I currently have a PCF8523 RTC as the sole chip on my I2C bus running at 400kHz. I would love to add a MCP23008 8 bit I/O expander running at 1.7MHz, but the RTC tops out at 1MHz. Can i run the bus hot for the i/o expander at 1.7MHz, or am i running the risk that the RTC might respond in error to what it sees as a garbled, too fast message on the bus?

With I2C, is my fastest clock speed limited to the slowest component on the bus?

Are their any low-cost (compatible?) RTC’s that I could swap out that would run on a faster bus?

Thanks everyone!
-Tim

Could you disable the PCF8523’s I2C interface by removing it’s VDD (ie powering it with GPIO control) and leaving its VBAT connected, so that it goes into battery backup mode?

When the device is first powered up from the battery (VBAT) but without a main supply
(VDD), the PCF8523 automatically enters the standby mode. In standby mode, the
PCF8523 does not draw any power from the backup battery until the device is powered up
from the main power supply VDD. Thereafter, the device switches over to battery backup mode whenever the main power supply VDD is lost.

It seems that it would ignore anything (at whatever speed) on the I2C bus in that state, while, I presume, keeping time adequately for your needs.

The interface is disabled in battery backup operation:
• Interface inputs are not recognized, preventing extraneous data being written to the
device
• Interface outputs are high-impedance

I don’t know whether this stymies your need for interrupt outputs from the RTC but it could be a nice way to make it play with a faster I2C bus clock without too much pain. And please know that I have barely skimmed the datasheet to come up with this scheme - there may well be reasons why it won’t work that I haven’t found (because I haven’t looked!). Good luck!

Won’t this be out of spec with Vin higher than VDD?
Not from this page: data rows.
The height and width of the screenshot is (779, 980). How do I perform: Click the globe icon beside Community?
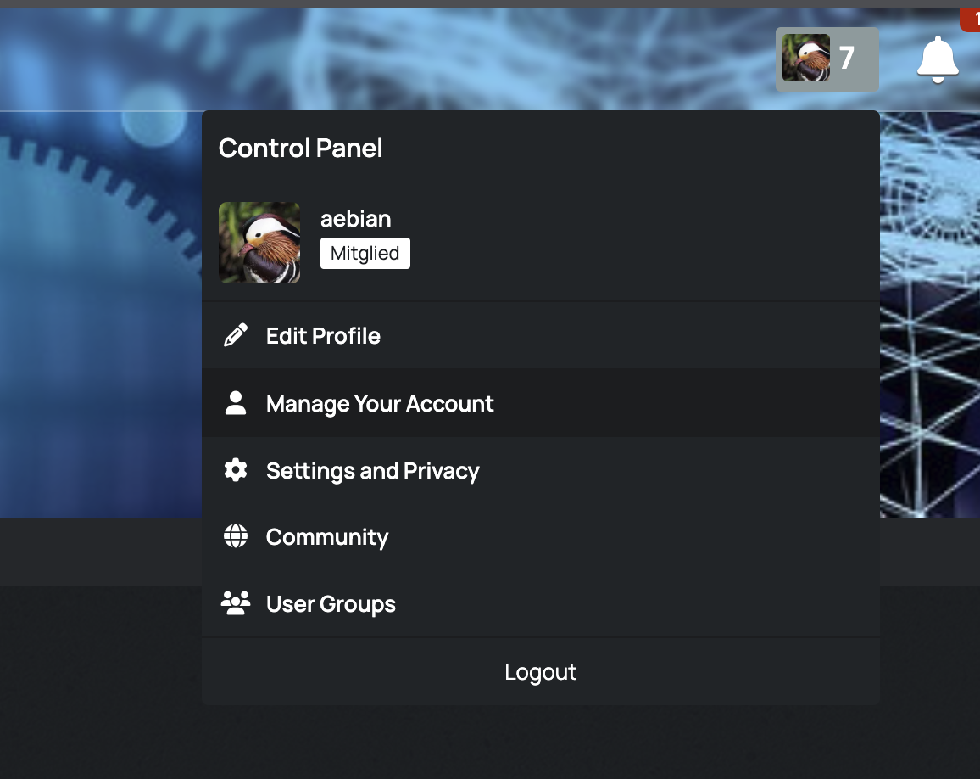point(235,536)
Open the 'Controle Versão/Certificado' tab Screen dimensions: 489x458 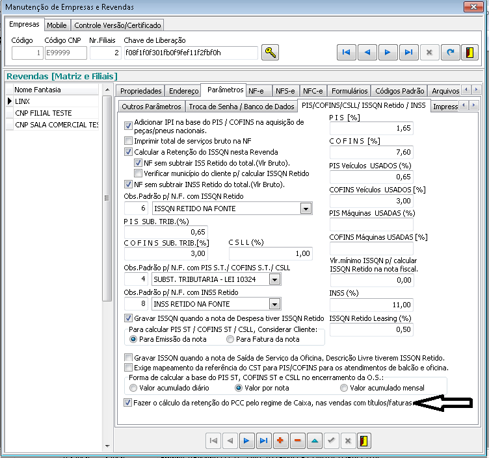117,25
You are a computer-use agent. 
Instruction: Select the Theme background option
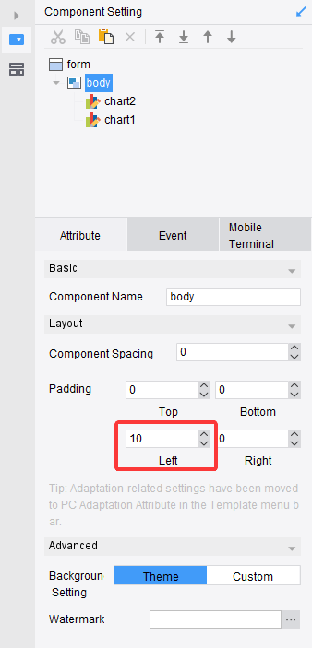pyautogui.click(x=161, y=576)
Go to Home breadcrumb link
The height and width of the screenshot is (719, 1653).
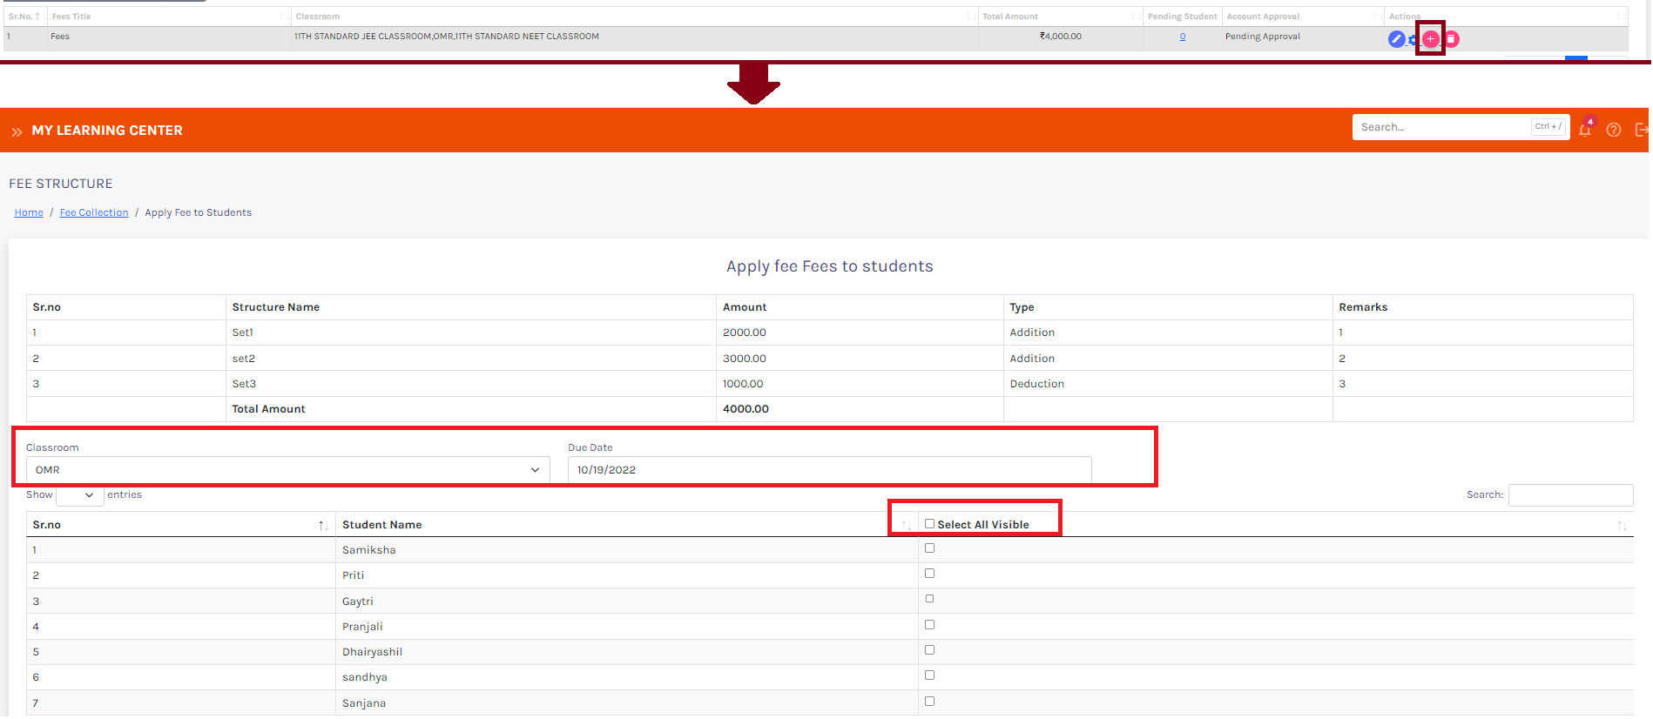tap(29, 213)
The mcp47feb12 supports High-Speed mode, which it enters after sending a special address. At this point, other devices on the bus should stop listening.
In short, you would need to send the command at the standard speed, and increase the speed for the following bytes.
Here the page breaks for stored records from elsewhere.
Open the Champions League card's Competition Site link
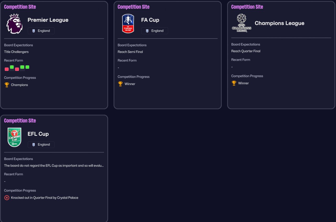Screen dimensions: 336x222 coord(247,7)
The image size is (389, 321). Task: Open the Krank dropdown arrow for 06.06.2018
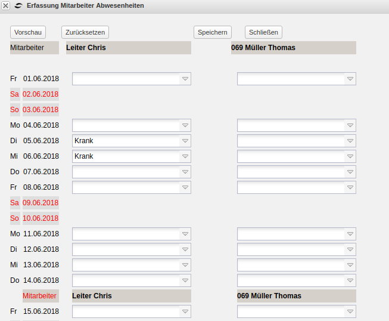pos(185,156)
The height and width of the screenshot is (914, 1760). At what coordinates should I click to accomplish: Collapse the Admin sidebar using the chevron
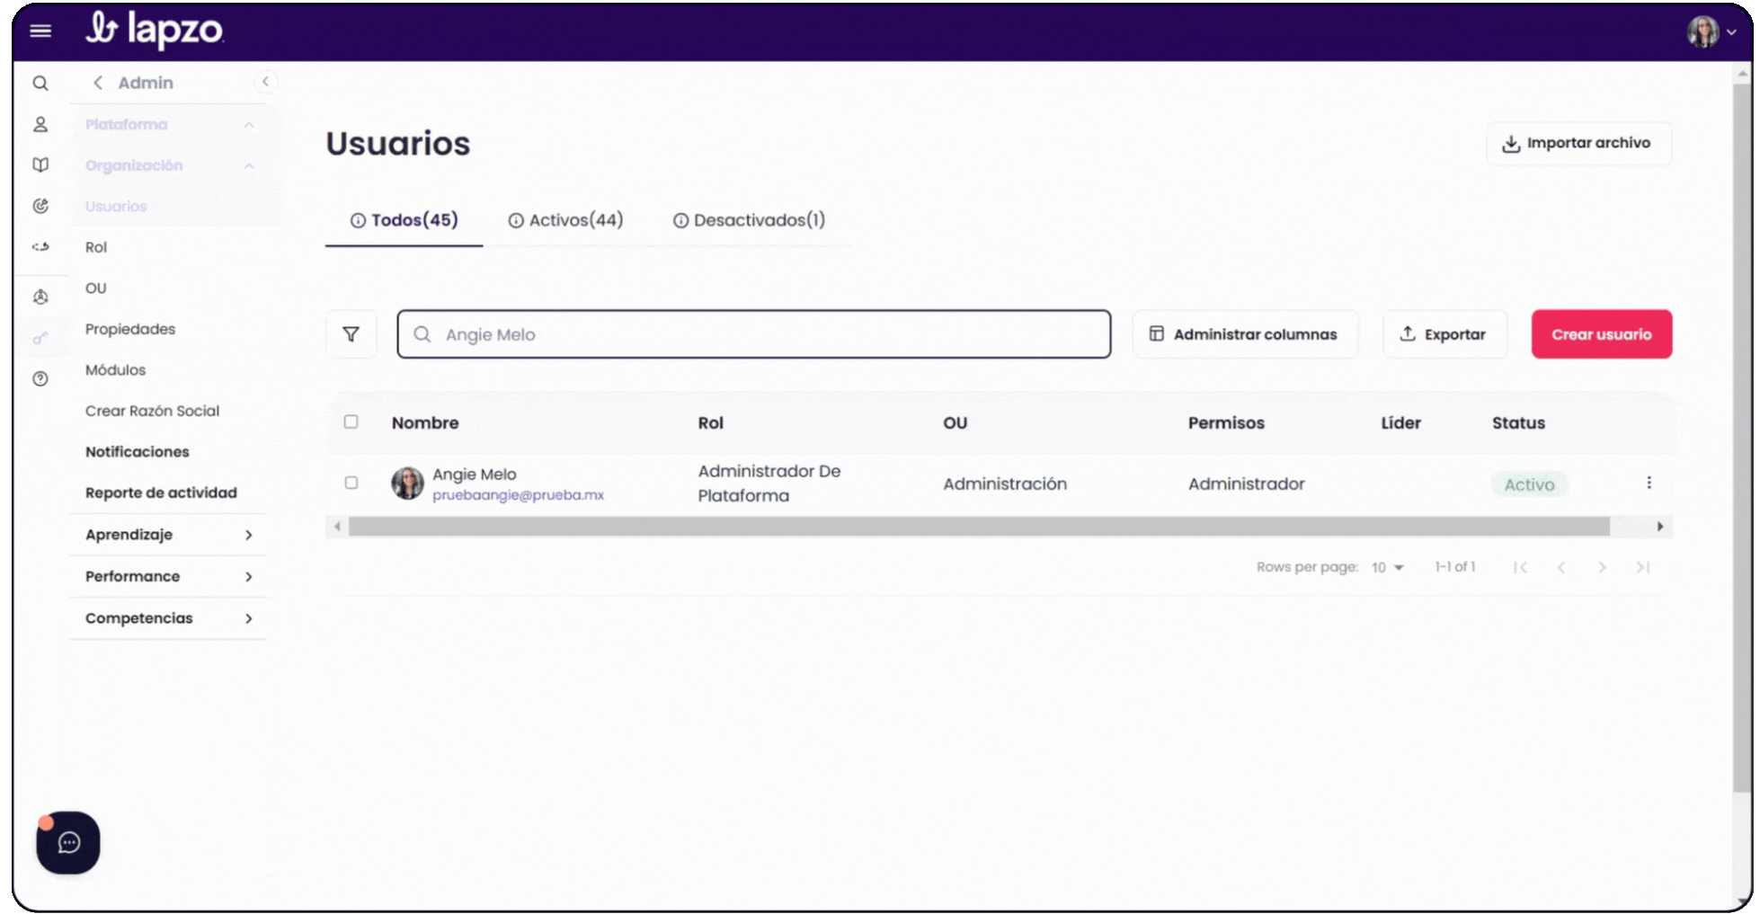point(266,81)
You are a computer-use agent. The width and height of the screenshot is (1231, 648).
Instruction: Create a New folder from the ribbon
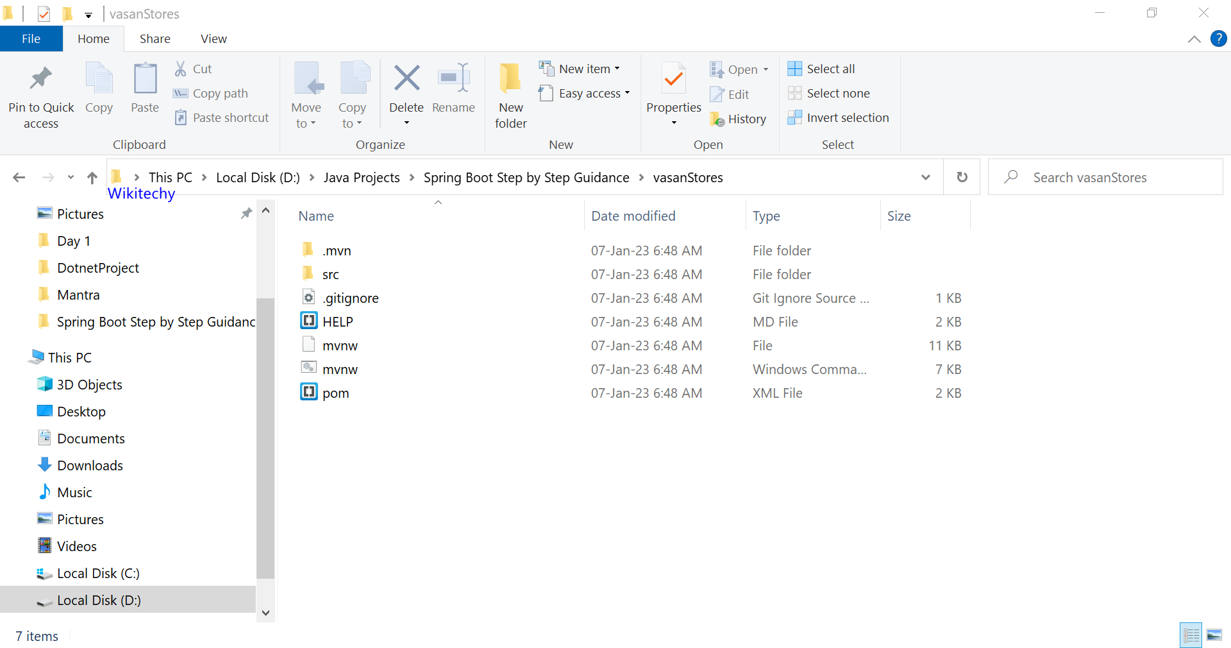(510, 79)
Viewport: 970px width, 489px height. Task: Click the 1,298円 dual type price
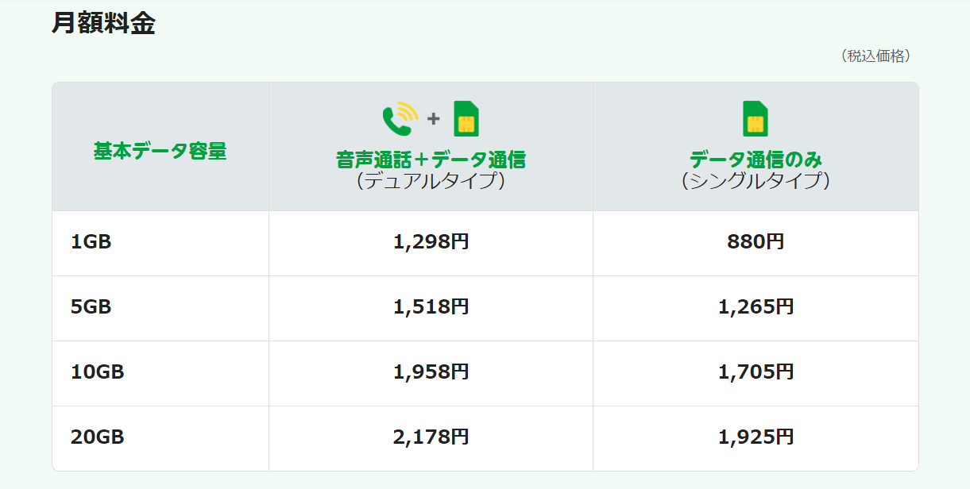point(431,242)
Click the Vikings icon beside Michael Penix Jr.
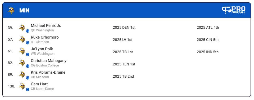The width and height of the screenshot is (254, 100). pos(22,27)
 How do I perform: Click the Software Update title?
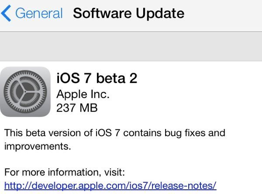pos(129,13)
Alternatively, you could consider an I2C multiplexer to only talk to one device at a time.

1 Like

Interesting. Difficult to tell if they are talking about normal operation (excluding battery backup mode) or all scenarios (including battery backup mode).

There are some other interesting notes that make me think if this is not for a high reliability application, it might be worth experimenting. The first is the Note 6 in the Inputs table you extracted, @romain:

[6] The I2C-bus is 5 V tolerant.

Which means maybe it is quite tough/protected. The second is the max input current is quite high, at 10mA, so depending on the setup of the internal protection diodes, it could be quite possible not to come close to that, even if SDA/SCL are at 3.3V (an assumption on my part that this circuit is operating on 3.3V) when VDD is 0V.
image
image

But like I said, my original pondering was certainly not well researched :grin:

If you are already talking about assigning a pin to turn off the RTC, I might approach this by disconnecting SCL (and optionally SDA) from the RTC with a FET and a keeper pull-up on the RTC side so that it doesn’t see any bus activity. As long as the RTC doesn’t see any activity to initiate a transfer sequence, it won’t load the SCL line to clock stretch.

4 Likes

Overclocking would worry me. I’m always amazed at how many ICs wedge (and/or wedge the bus) if they get a spurious start or address but invalid input (or whatever). I would either just test overclocking the bus (and then still be nervous) or isolate the low speed segment with FETs like @ToyBuilder suggested or use a repeater/isolator.

Another possibility, if you have reconfigurable hardware and/or code space to spare – make that additional pin a SCL2 and clock the RTC separately. Some MCUs will let you steer your pins / turn on alternate pin mappings to make this easy. Otherwise, you could bit bang.